__Prompt__
Within the records that follow, restate exactly the lines from the line with "The image size" down to the line with "Screen dimensions: 1568x270", including both. Omit the pictures.

__Dataset extract__
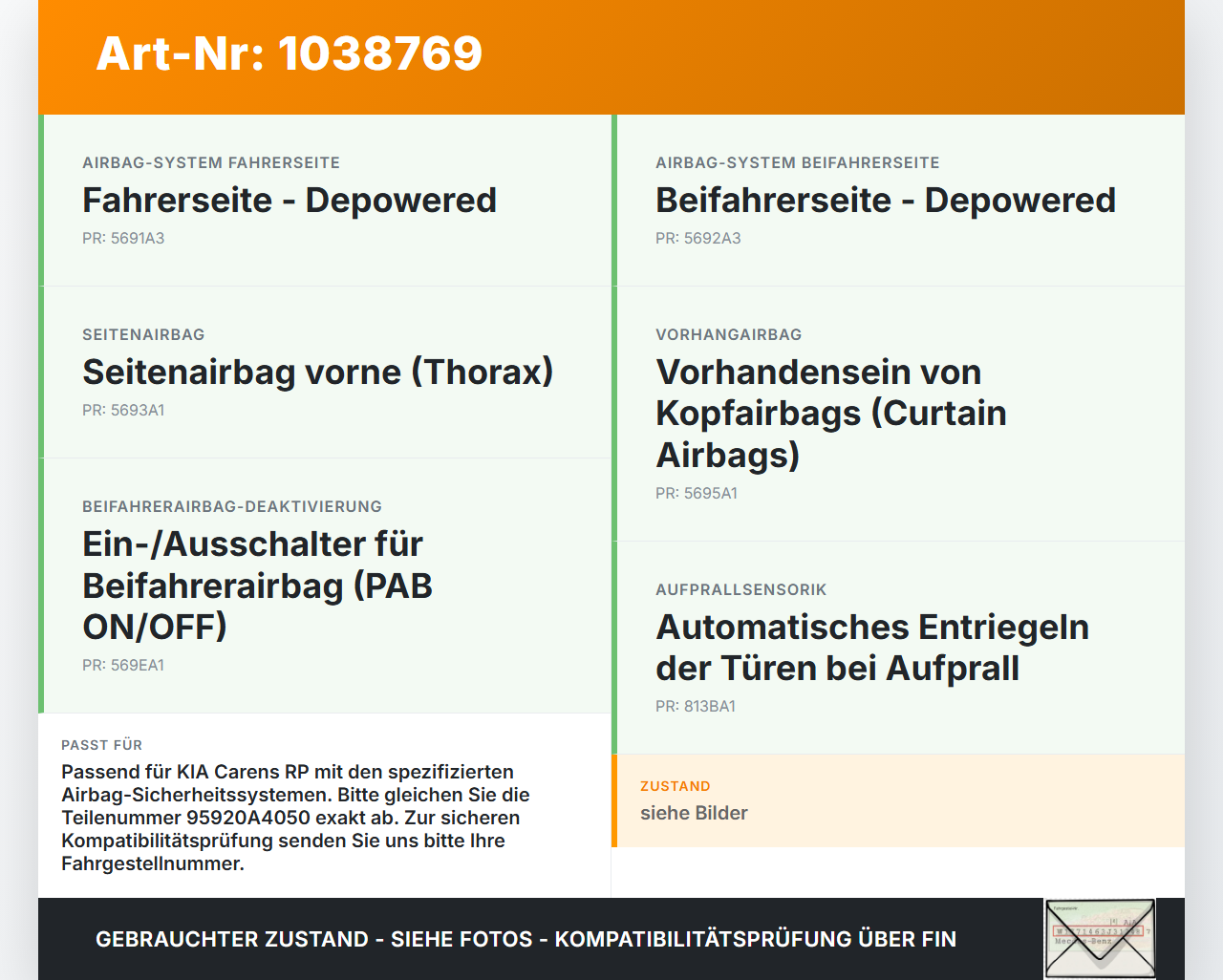Open the Seitenairbag vorne (Thorax) card
Viewport: 1223px width, 980px height.
325,373
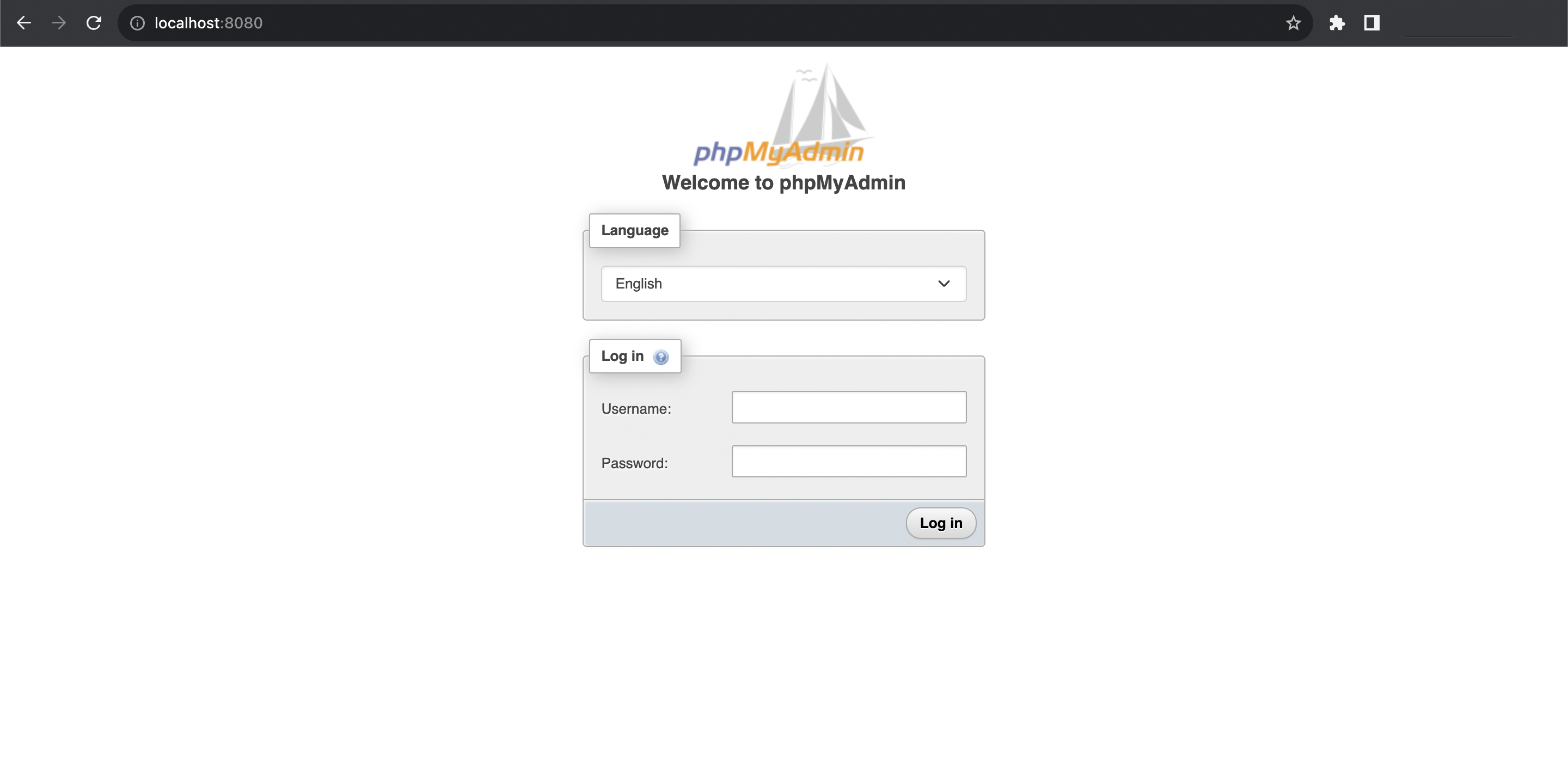The height and width of the screenshot is (761, 1568).
Task: Click the help icon next to Log in
Action: coord(661,357)
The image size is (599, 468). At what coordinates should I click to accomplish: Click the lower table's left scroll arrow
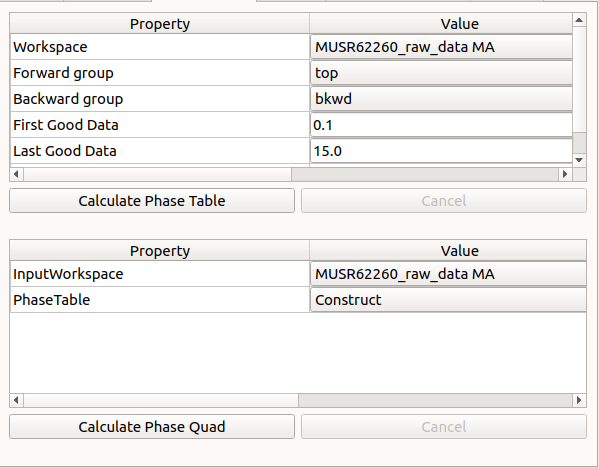tap(16, 400)
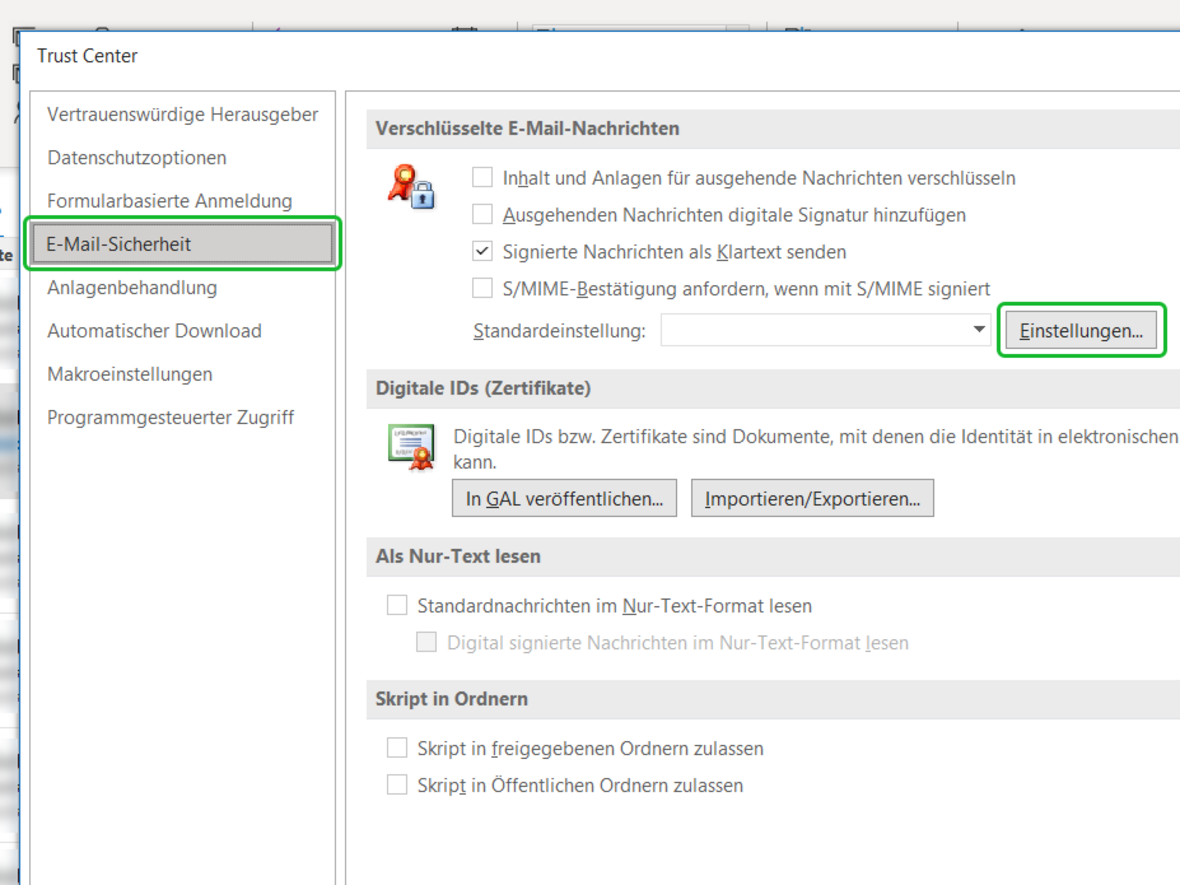Open Makroeinstellungen in Trust Center

pyautogui.click(x=130, y=374)
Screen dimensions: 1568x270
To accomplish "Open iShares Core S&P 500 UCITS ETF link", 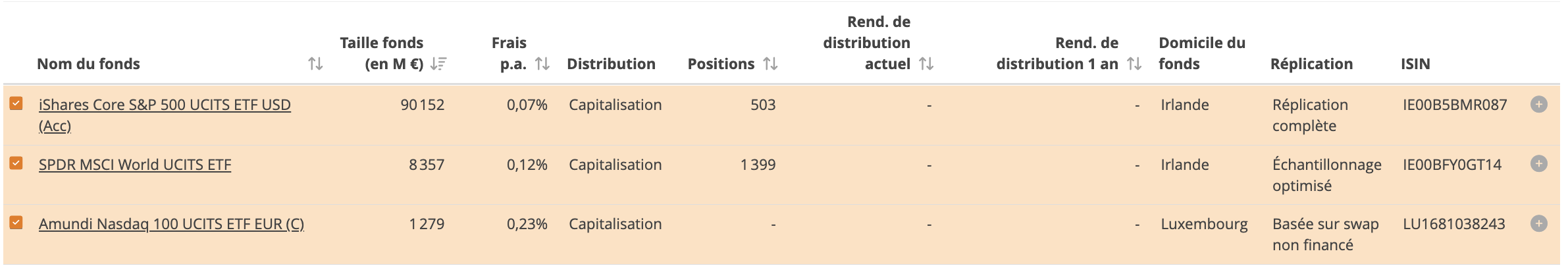I will [165, 115].
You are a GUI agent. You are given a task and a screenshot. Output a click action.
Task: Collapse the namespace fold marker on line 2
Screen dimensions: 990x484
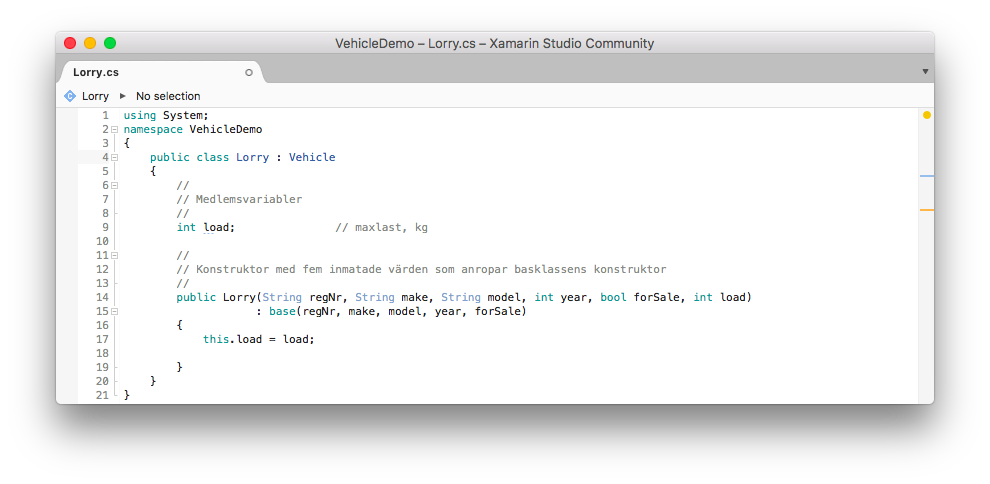click(x=114, y=129)
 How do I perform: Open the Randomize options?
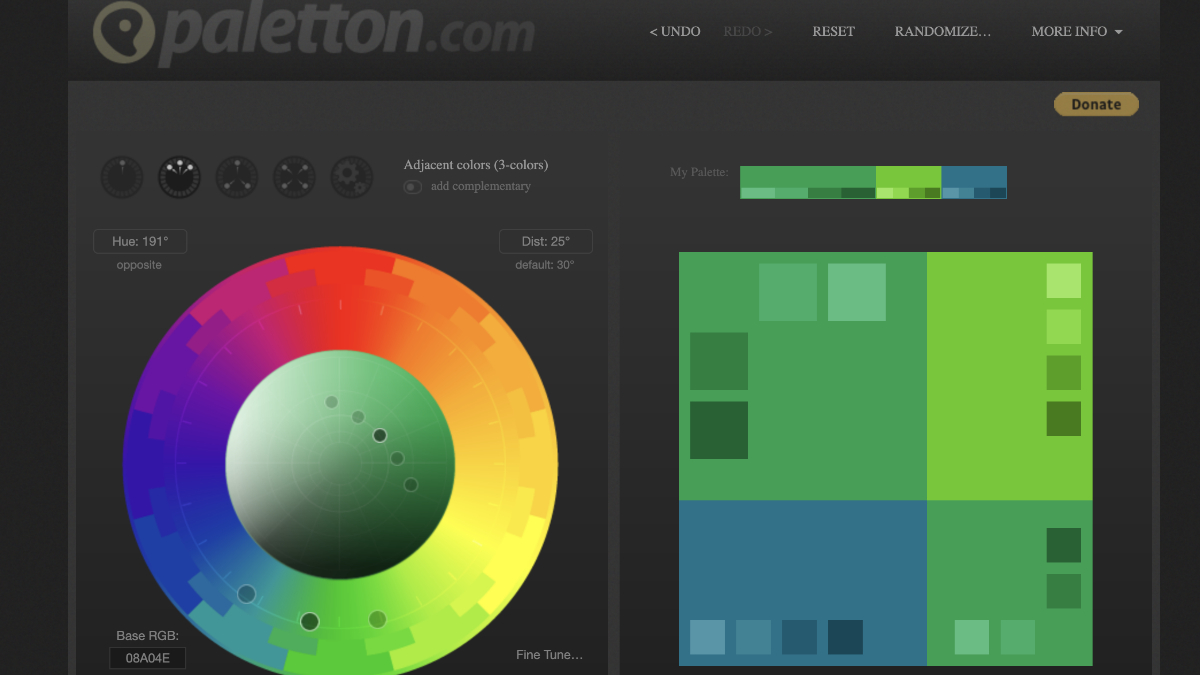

__Written answer__
The image size is (599, 468). At what coordinates should I click to accomplish: Click the lower table's left scroll arrow
tap(16, 400)
Open Makroeinstellungen in Trust Center

pyautogui.click(x=130, y=374)
Screen dimensions: 1568x270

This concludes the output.